Microarrays traditionally have been used to analyze the expression behavior of large numbers of annotated genes in bacteria. In this study, microarray analysis, applied together with CDS prediction, was used to find new genes, which was further validated by RT-PCR analysis. Compared to other transcript detection methods, microarray analysis is more sensitive and suitable for highthroughput analysis. So far, a similar strategy has only been reported for Escherichia coli. Selinger et al.  introduced a high-density oligonucleotide probe array for E. coli that not only carries strand-specific probes for all mRNA, tRNA, and rRNA regions, but also covers intergenic regions of >40 bp. Using E. coli RNA from cells grown on different media, over 1100 transcripts corresponding to intergenic regions were identified. Further classification revealed 317 novel transcripts with unknown function .

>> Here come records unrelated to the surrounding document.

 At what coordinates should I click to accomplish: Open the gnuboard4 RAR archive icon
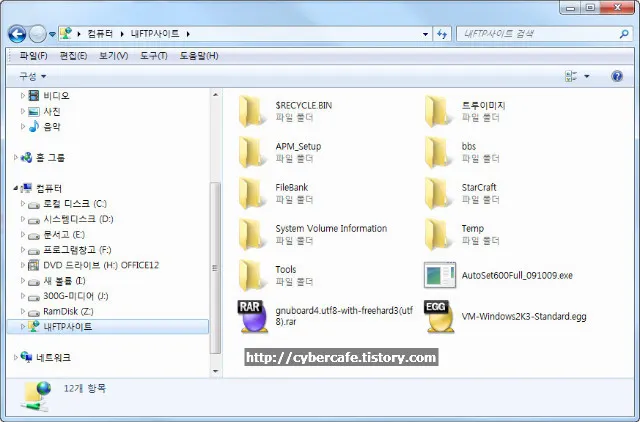(249, 316)
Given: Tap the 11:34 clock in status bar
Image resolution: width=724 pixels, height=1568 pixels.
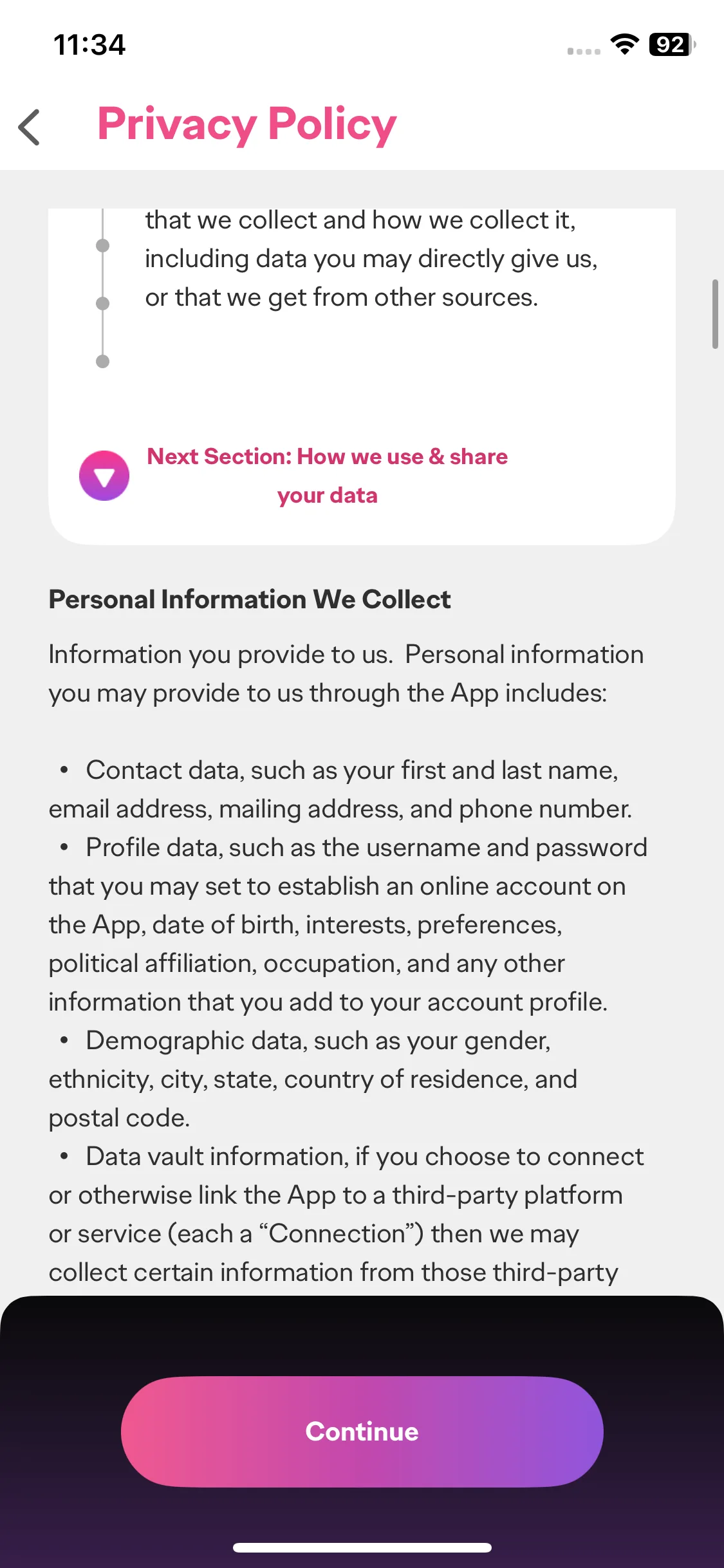Looking at the screenshot, I should (89, 44).
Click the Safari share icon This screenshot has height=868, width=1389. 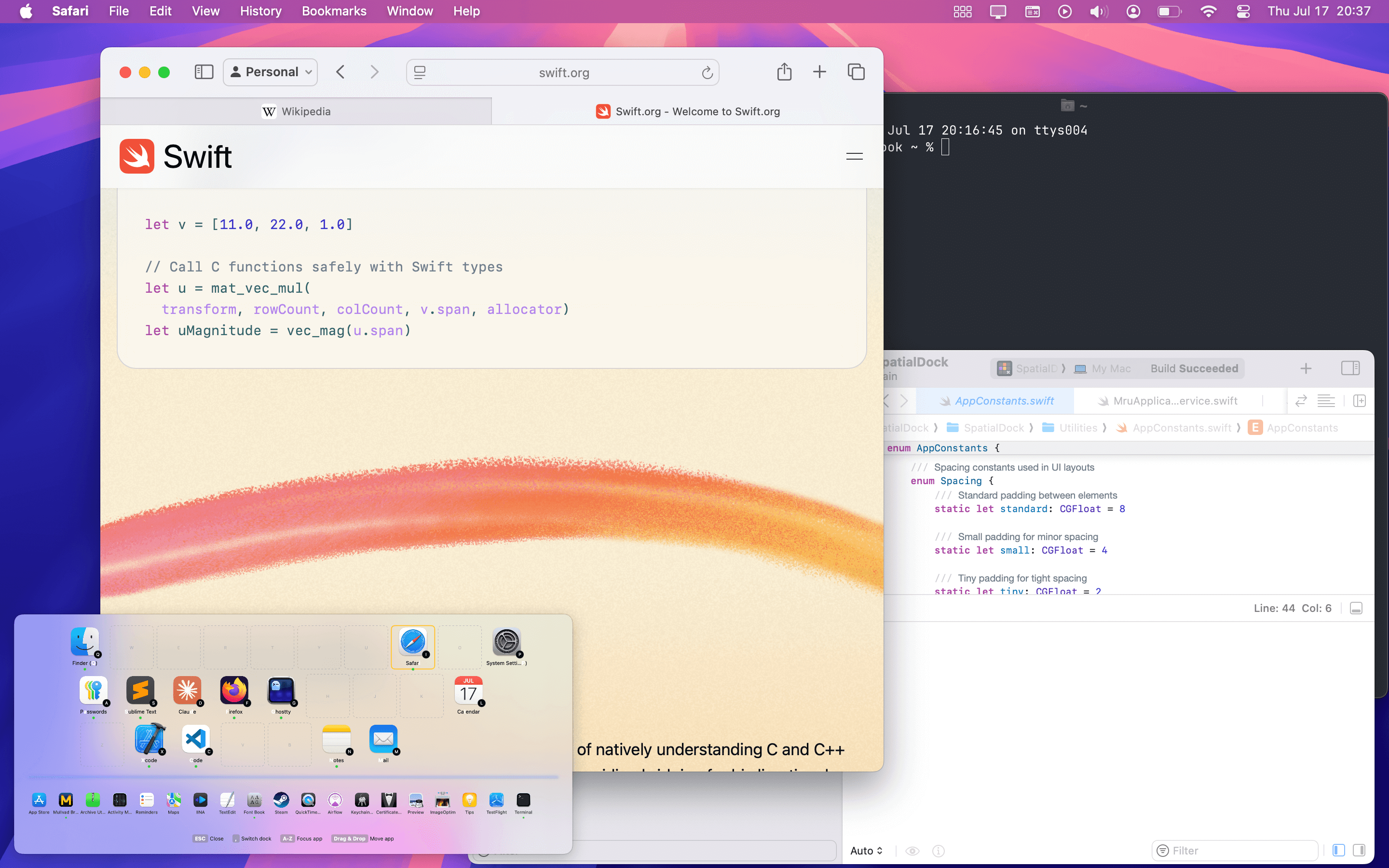point(784,72)
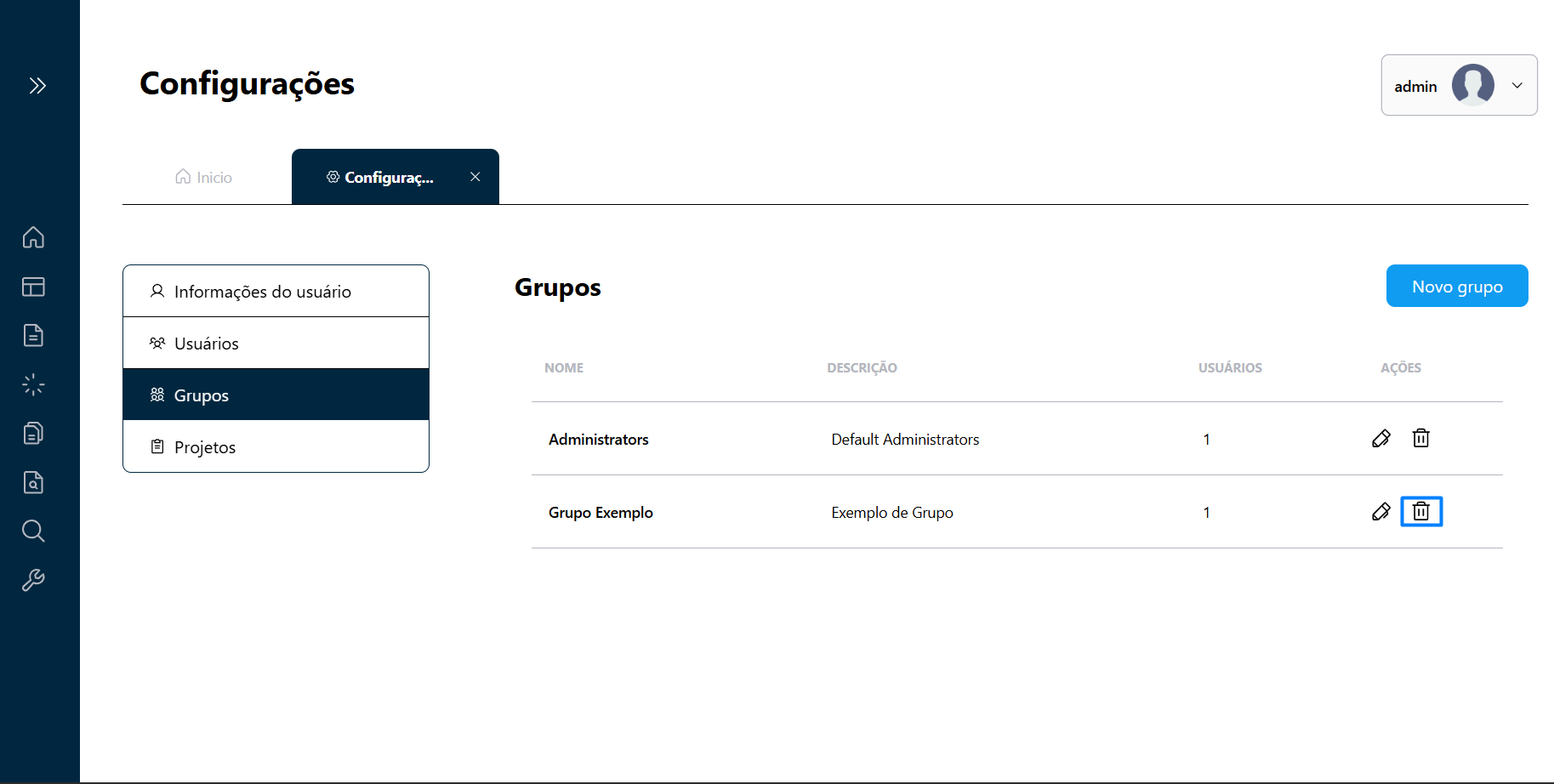The image size is (1554, 784).
Task: Delete Administrators group via trash icon
Action: pyautogui.click(x=1421, y=438)
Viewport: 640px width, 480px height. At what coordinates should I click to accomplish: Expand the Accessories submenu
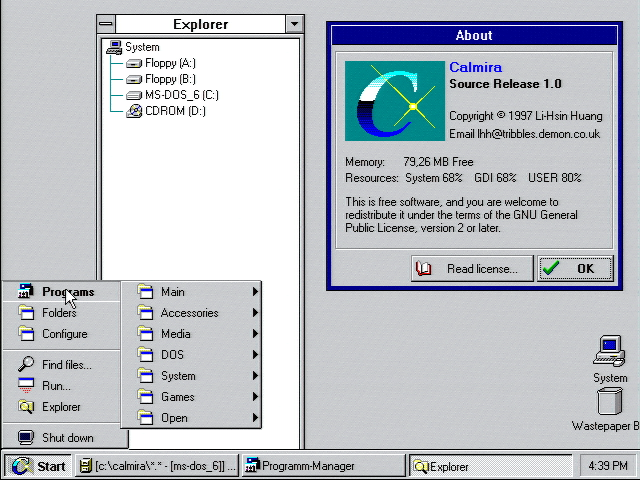[190, 313]
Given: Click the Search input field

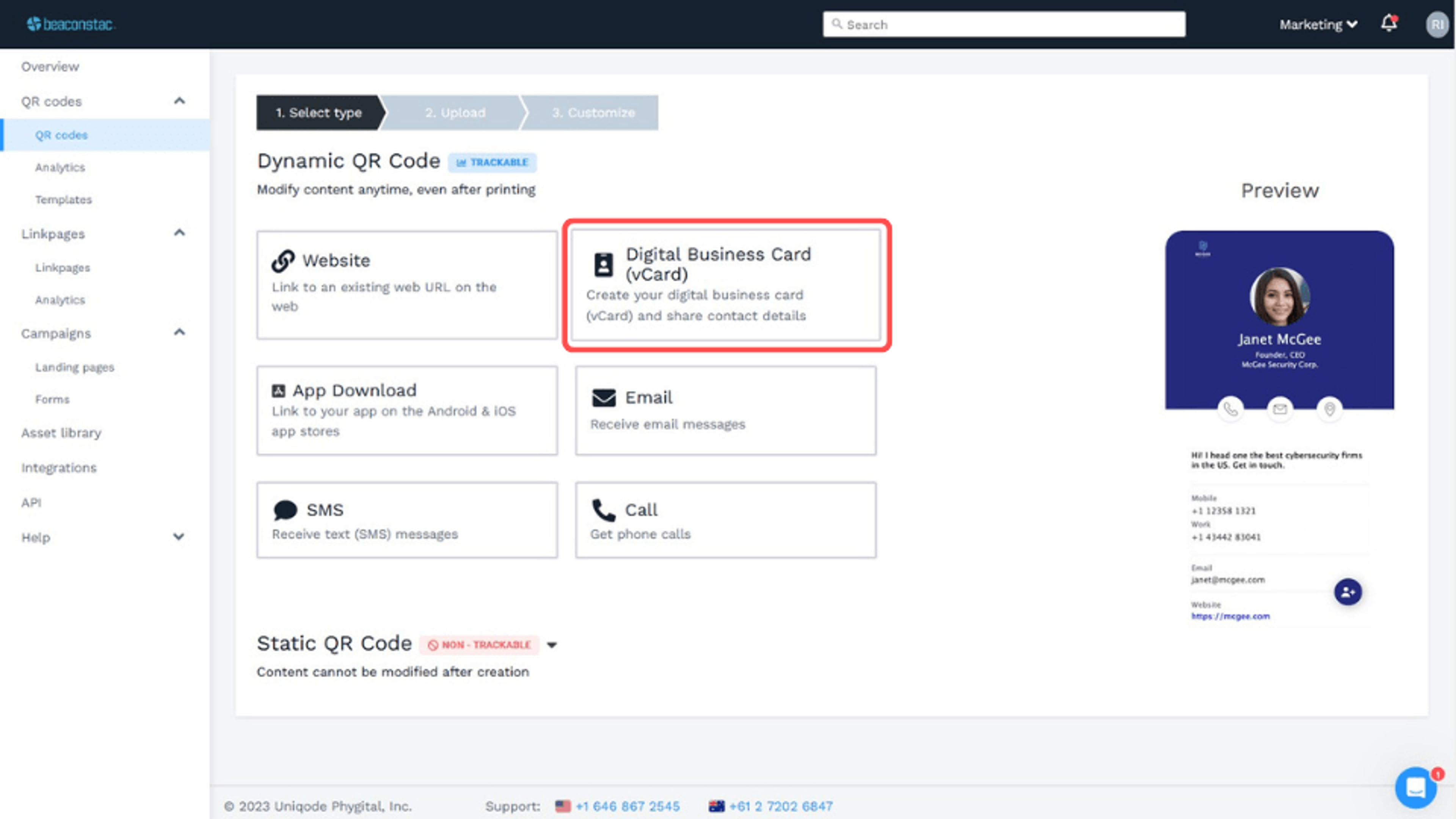Looking at the screenshot, I should 1004,24.
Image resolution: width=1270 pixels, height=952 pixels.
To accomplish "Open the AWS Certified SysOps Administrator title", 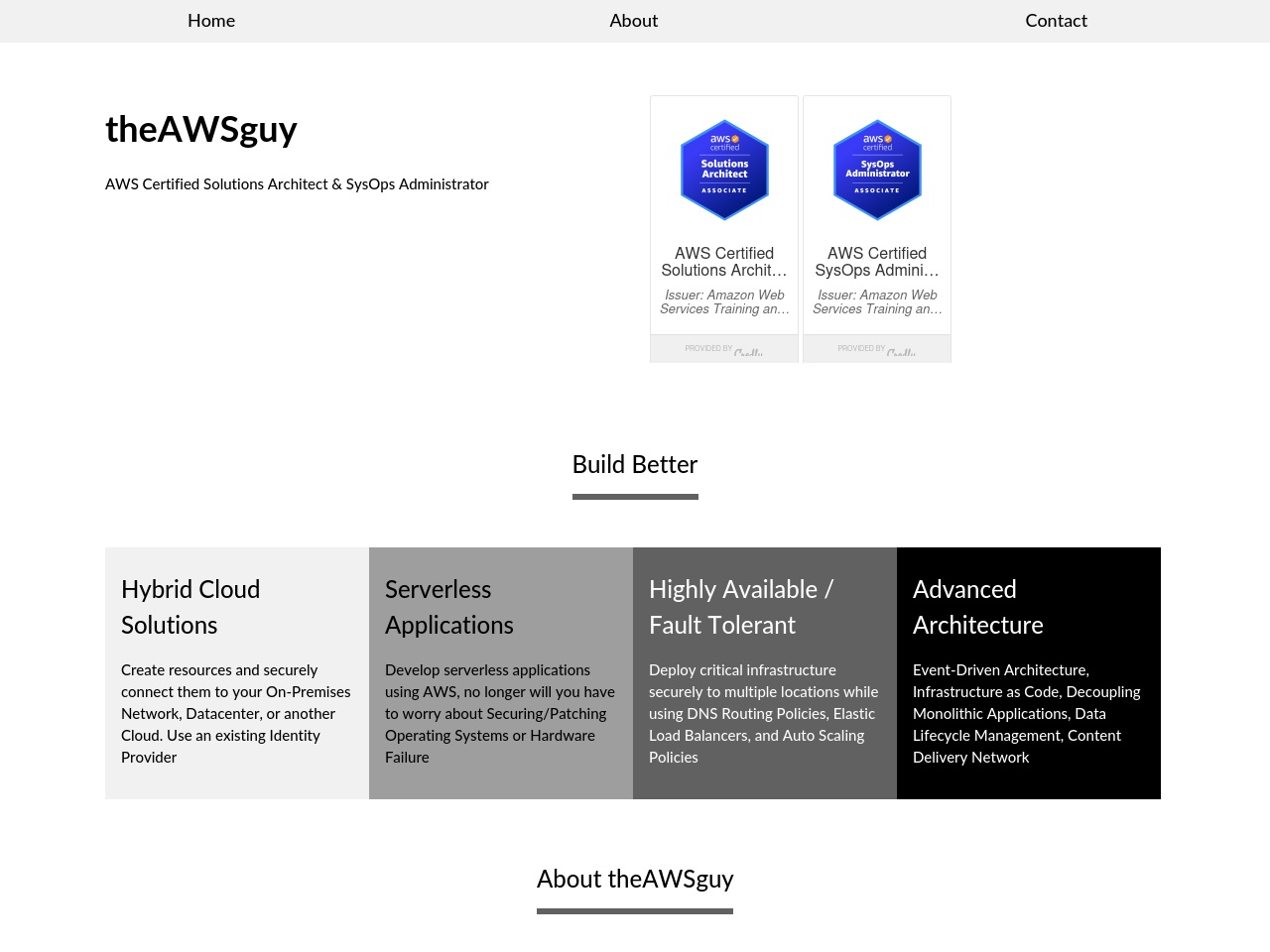I will [x=877, y=262].
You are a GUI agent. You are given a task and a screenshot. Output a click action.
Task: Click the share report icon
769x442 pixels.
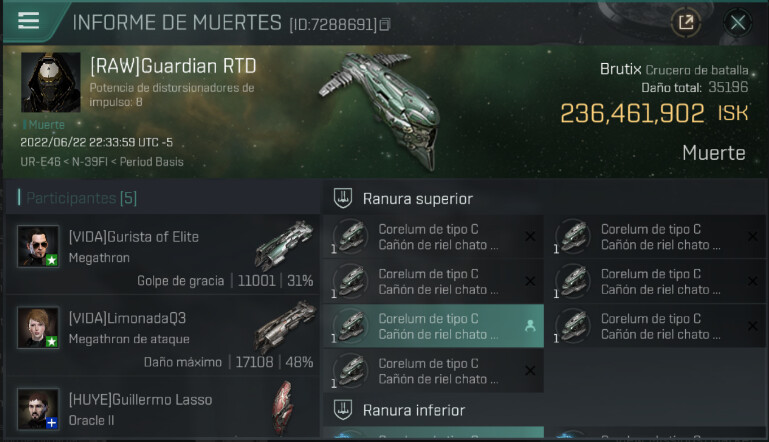tap(686, 22)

SIR2 proteins are found in organisms ranging from bacteria to humans . In eukaryotes, SIR2 proteins regulate transcriptional repression, recombination, the cell division cycle, microtubule organization, cellular responses to DNA-damaging agents and aging [28, 29]. A phylogenetically conserved NAD+-dependent protein deacetylase activity has been demonstrated in Sir2 family proteins in eukaryotes [34–36]. So far very limited evidence is available regarding the function of SIR-2 proteins in bacteria. The only reported case was from Salmonella typhimurium, where the gene cobB is involved in the biosynthesis of cobalamin and the catabolism of propionate . Further analysis revealed that the recombinant SIR2 protein CobB had NAD-dependent ADP-ribosyltransferase activity in vitro. The demonstration that the ribosyltransferase and NAD+-dependent protein deacetylase activities are both dependent on an acetylated substrate confirms the fundamental link between the two activities . The true enzymatic activity of Sir2x and how Sir2x is involved in the regulation of virulence in Chinese cabbage remains to be dissolved. The involvement of sir2x in virulence of Xcc strain XC1 is in good agreement with previous findings that transposon insertion in the promoter region of XC4281 encoding a phage-related regulatory protein cII led to a complete loss of virulence of Xcc strain 8004 on radish . As shown in Figure 6, XC4281 and the newly identified sir2x are within the same operon and they share a common promoter. Transposon insertion in the promoter region probably disrupts not only the expression of XC4281, but also the expression of sir2x. The roles of Sir2x in Xcc virulence remains to be dissolved.
Arsenic, a toxic metalloid, is currently and has always been ranked first on the Superfund List of Hazardous Substances (available on the World Wide Web), in part because of its environmental ubiquity. As a consequence, many bacterial species have genes that confer resistance to arsenic. Environmental arsenic is sensed by members of the ArsR/SmtB family of metalloregulatory transcriptional repressors [30, 39], which represses the expression of operons involved in the uptake, efflux, sequestration, or detoxification of metal ions . This study identified an ArsR family repressor and found that the XC2294-XC2295-arsR operon is involved in arsenate resistance in Xcc strain 8004. Since no ArsR homologs were found in Xcc strains ATCC33913, B100 and XC1, we propose that the arsR may have been acquired by Xcc strain 8004 in a lateral gene transfer event.
This study reported a thorough search for new CDS in the two published Xcc genomes. In the first, putative CDSs encoded in the two genomes were re-predicted using three gene finders, resulting in the identification of 2850 putative new CDSs. In the second, similarity searching was conducted and 278 CDSs were found to have homologs in other bacterial species. In the third, oligonucleotide microarray and RT-PCR analysis identified 147 CDSs with detectable mRNA transcripts. Finally, in-frame deletion and subsequent phenotype analysis of the two newly identified CDSs confirmed their functionality. Our results showed that, despite sophisticated approaches available for genome annotation, many cellular transcripts have remained unidentified so far in Xcc genomes. Through a combined strategy involving bioinformatic, postgenomic and genetic approaches as demonstrated in this study, a reliable list of 306 new CDSs was identified and a more thorough understanding of some cellular processes was gained.
Bacterial strains and growth conditions
Xcc strains XC1 and 8004 were grown at 30°C with shaking (250 rpm/min) in YEB, LB or NYG medium as described by He et al. . E. coli strains were grown at 37°C in LB medium. Antibiotics were added at the following concentrations when required: kanamycin, 100 μg/ml, rifampicin, 25 μg/ml, and tetracycline, 10 μg/ml.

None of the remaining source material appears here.